A Esposa de um Guerreiro
O barco se distanciava cada vez mais rápido à medida que se afastava da praia. Helena queria chorar ao ver seu marido partindo, de novo, para alguma aldeia distante que ela nunca ouvira falar. Isso ela escondia bem, mas seus filhos deixavam rolar algumas lágrimas. Lembro-me quando era eu que estava naquele barco e Helena segurando a saia da sua mãe tentando não chorar. “A mulher de um guerreiro deve se lamentar em silêncio, seja sua ida para longe ou até sua morte” dizia minha mulher a ela. Era um ensinamento tolo transmitido de mãe para filha, mas acho que era para o bem da vila. Para ela se manter estável. Se a cada partida de pilhagem as mulheres se despontassem a chorar, a vila iria ficar insegura e facilmente definharia. O mesmo se daria para a morte dos homens, eu acho. O barco sumiu no horizonte, Helena e meus netos voltarão para casa, também devo eu.
“A mulher de um guerreiro ensina a seus filhos a honra e a glória no combate e na guerra” a voz de minha mulher ecoa na minha cabeça enquanto observo Helena brigando com Kleber, meu neto, por atacar seu irmão no chão durante o treino com espadas. “Helena, deixe isso comigo, vá preparar o nosso almoço, está bem?” disse a ela acalmando meus discípulos. “Está bem papai” disse enquanto se virava em direção a casa. Tentei reprimir Kleber por sua ação desonrosa, mas a mãe dele já tinha feito o bastante. E continuei com minhas lições.
“Ashura, Kleber, papai! O almoço está pronto!” gritava minha filha de dentro da casa. Encerrei o treino e os meninos saíram correndo para casa. Kleber, nomeado em homenagem ao seu avô paterno, tinha treze anos e Ashura tinha doze. Engraçado, quando se é velho, você se acostuma a perder-se em suas memórias. Ashura! Em uma pequena aldeia ao leste daqui, bem distante, encontrei um excelente guerreiro que a defendia. Era meio franzino, mas era bastante veloz com aquela espada curva, extremamente afiada. Ele teve azar, pois meu machado a despedaçou, mas isso me custou um olho... Aprendi ali que a velocidade é tão importante em uma batalha quanto à força e uma arma em boas condições. Foi por causa dele que nomeei Ashura de Ashura. “Papai! O senhor vem?” acordou-me Helena puxando meu braço. Como era bom perder-me em minhas memórias e como queria poder voltar a lutar! Mas contentava-me ensinar minhas habilidades aos meus netos.
Quatro semanas se passaram desde que o barco se perdera no horizonte. Agora o víamos retornando. “A mulher de um guerreiro não deve se demonstrar ansiosa ao retorno de seu marido” acredito que era isso que minha mulher falava para Helena. Lembro-me quando era eu que desembarcara e subia a íngreme encosta da praia para abraçá-la.
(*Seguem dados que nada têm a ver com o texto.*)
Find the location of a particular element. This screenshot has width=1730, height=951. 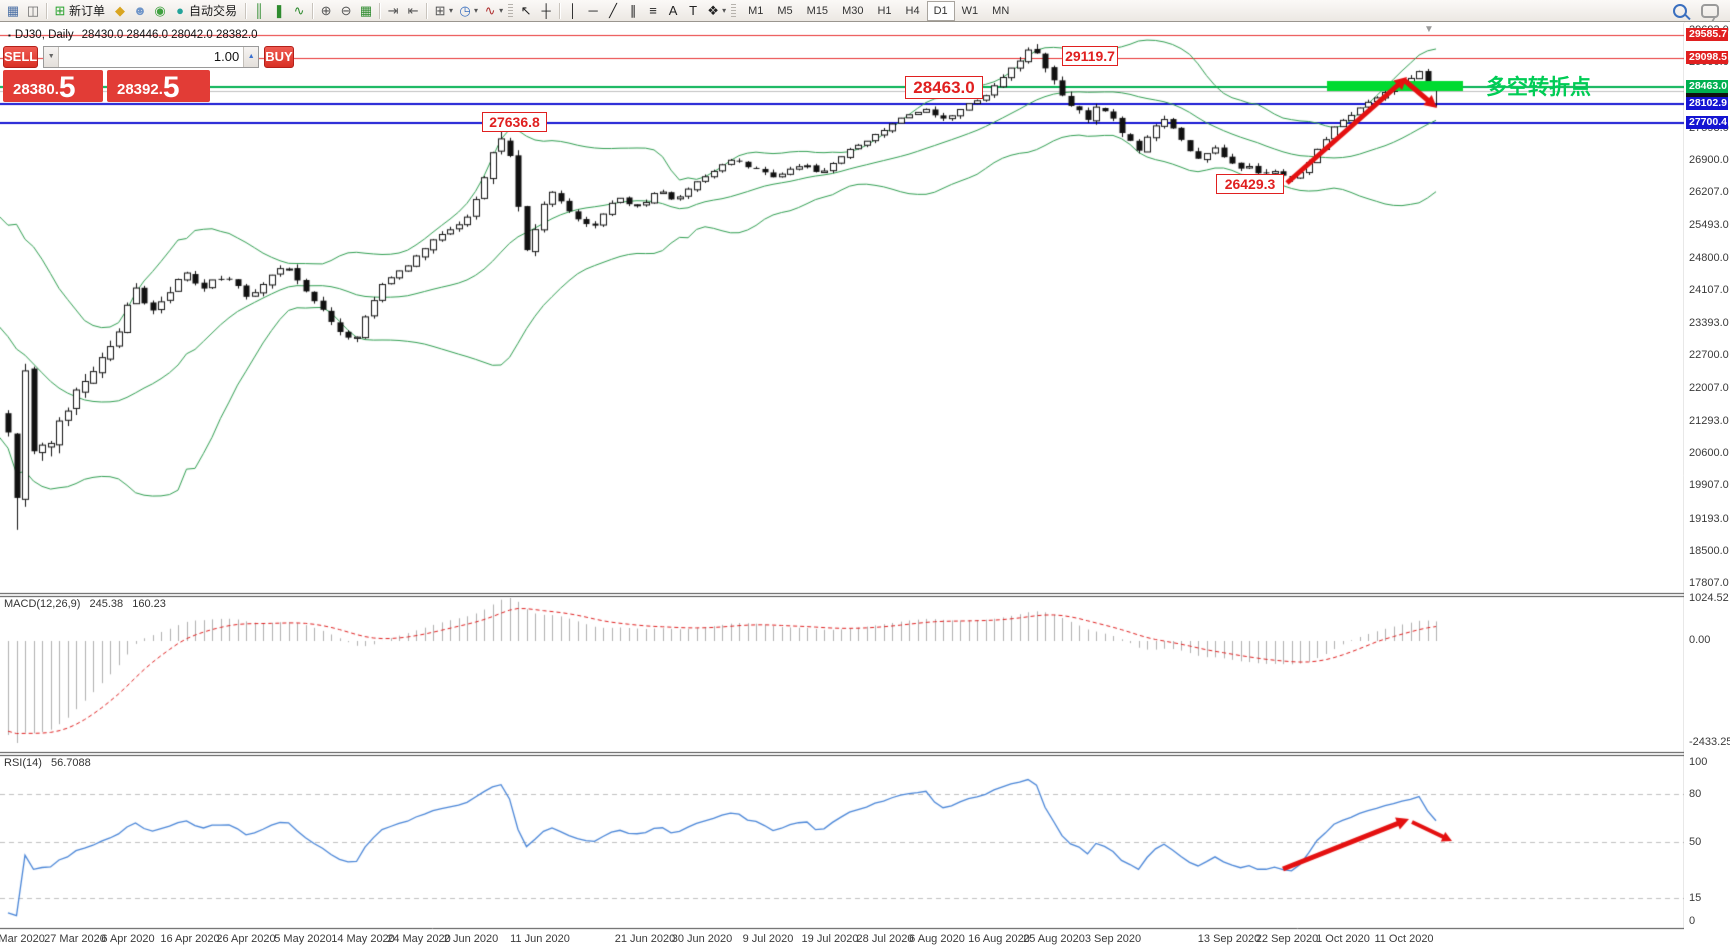

indicators-icon-caret: ▾ is located at coordinates (502, 10).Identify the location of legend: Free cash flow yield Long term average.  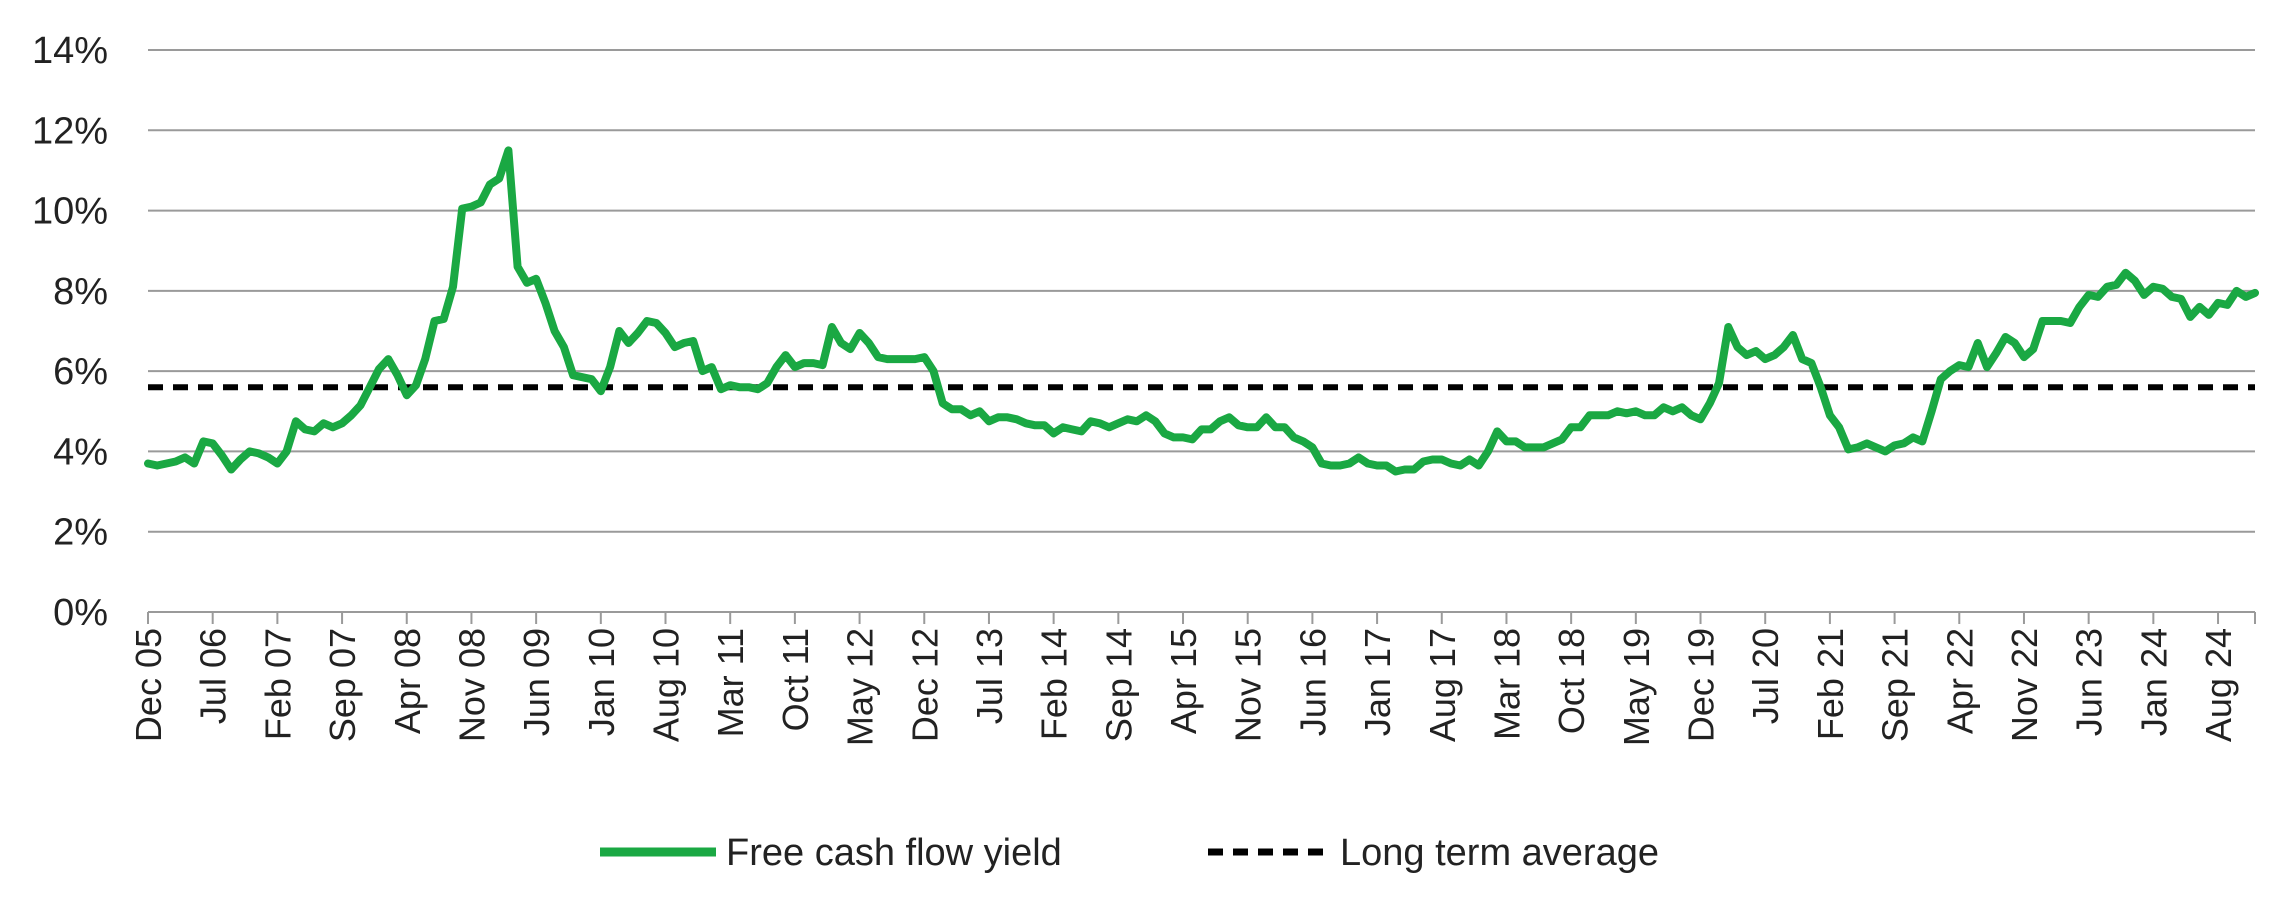
(1130, 853).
Muitas mulheres desciam correndo atrás de seus homens, o que ela severamente reprovava. Hoje todas foram bem educadas, eu acho. Sei que essas regras eram para o bem da vila, mas eram angustiantes demais. Meu genro ainda não desembarcou. O que o detém? Helena já tinha algumas lágrimas nos olhos, mas sua expressão não mudara. Ela fora excelentemente educada, senti pena dela, até eu, homem, estava quase chorando. Um guerreiro, colega de meu genro, veio me dar à má noticia. Uma profunda tristeza me abateu. Quando dei a noticia à minha família, Kleber tentou conter o choro, Ashura chorava em silêncio e Helena não mudou sua expressão. Foi lentamente andando até nossa casa. “A mulher de um guerreiro deve se lamentar em silêncio, seja sua ida para longe ou até sua morte” ouvi minha mulher de repente. Minha filha estava dentro de casa quando seus filhos quiseram ir com ela, mas os detive. Eles não podiam vê-la chorando no escuro do quarto. Assim como não puderam me ver chorando a morte da minha esposa.
Naquela noite todos os homens vão beber em homenagem a um amigo, vão chorar, vão rir de uma história ou outra sobre ele e vão beber ainda mais para esquecer que choraram. Meus netos estarão lá conosco e de manhã Helena nos acordará de nossa ressaca.